#### The task
Here are some records; copy every line that holds the word "screenshot".
___ Records for this exercise
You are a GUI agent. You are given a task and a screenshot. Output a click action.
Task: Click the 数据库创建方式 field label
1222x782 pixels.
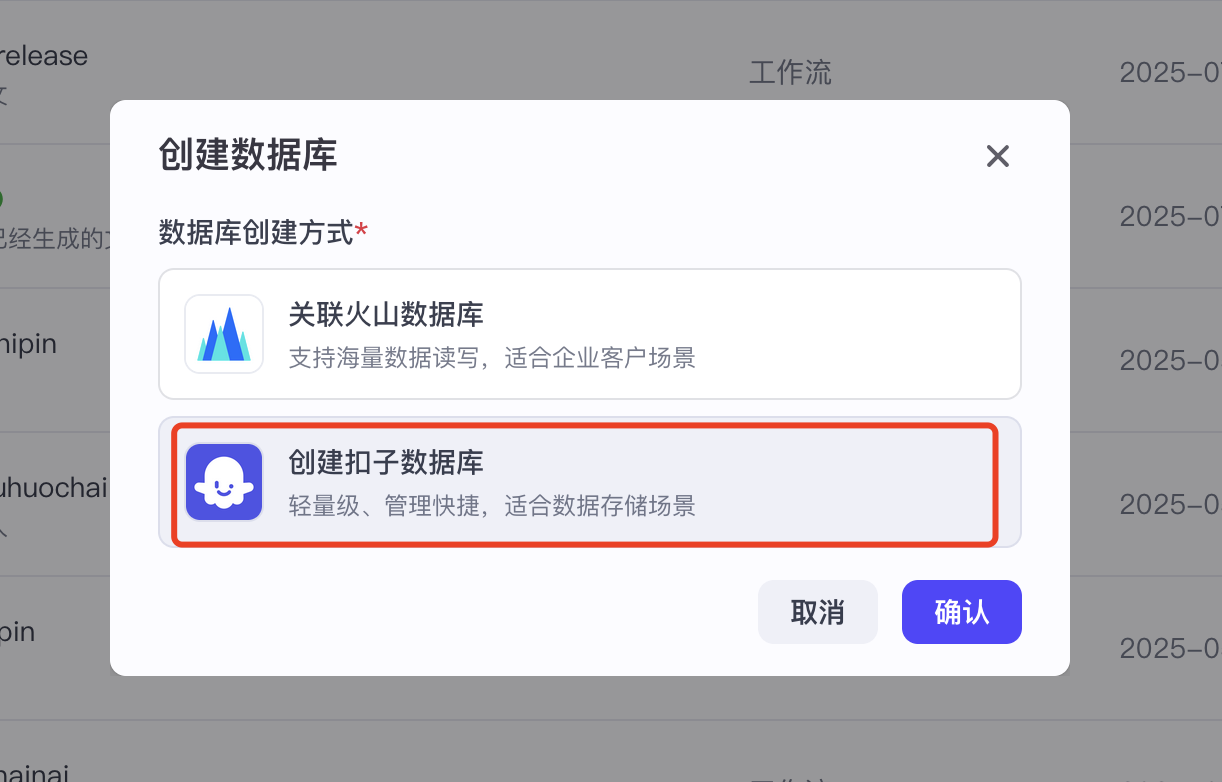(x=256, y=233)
______
___ Records for this exercise
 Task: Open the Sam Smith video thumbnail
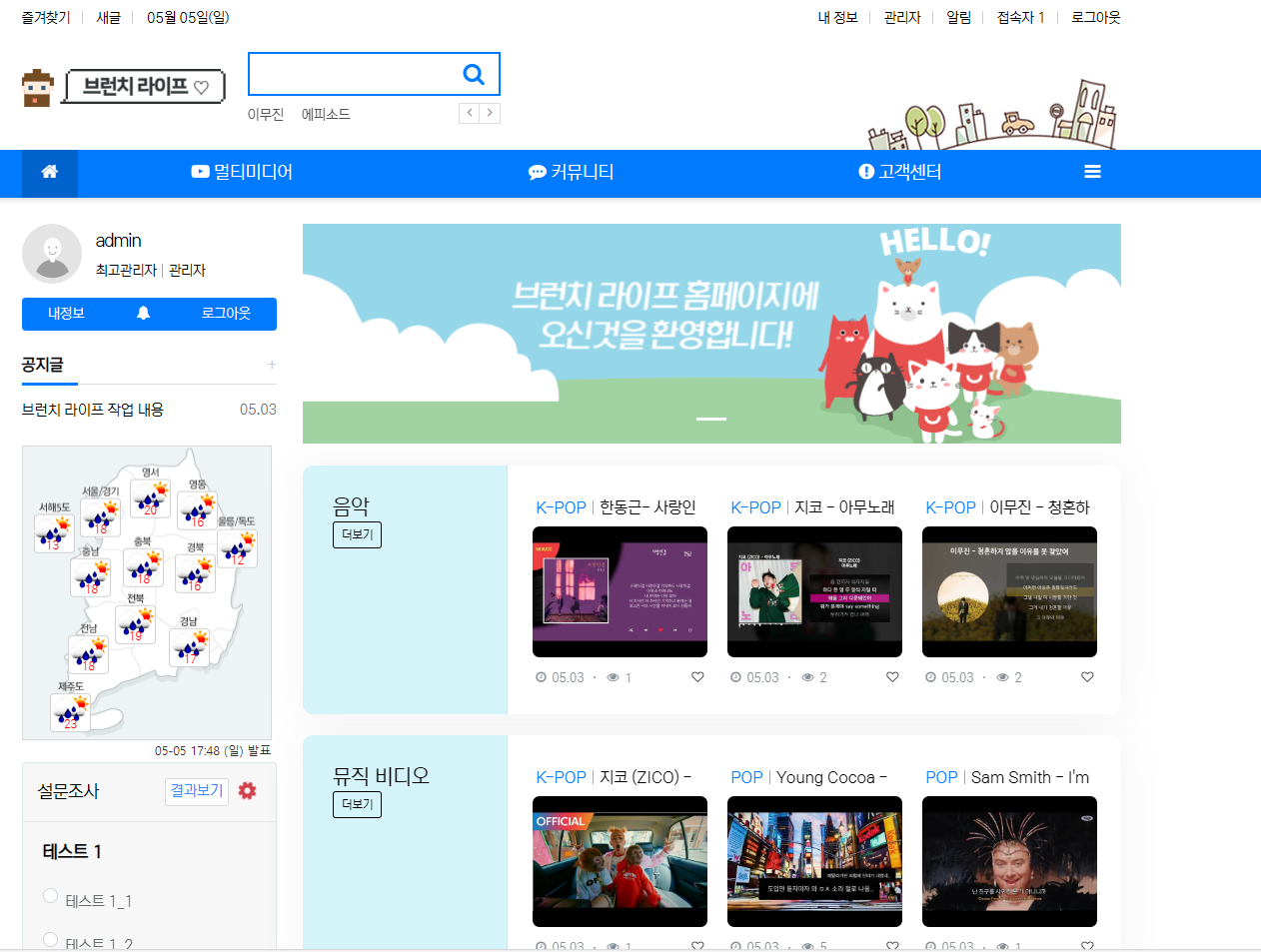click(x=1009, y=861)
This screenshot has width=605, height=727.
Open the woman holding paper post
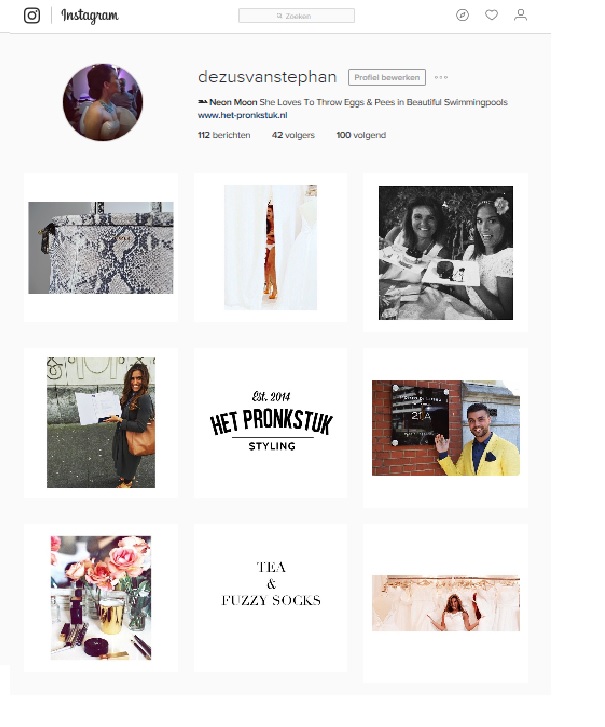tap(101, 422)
______
#### Response to the exercise
You are a GUI agent. You are given a task and a screenshot. Output a click action.
This screenshot has width=605, height=727.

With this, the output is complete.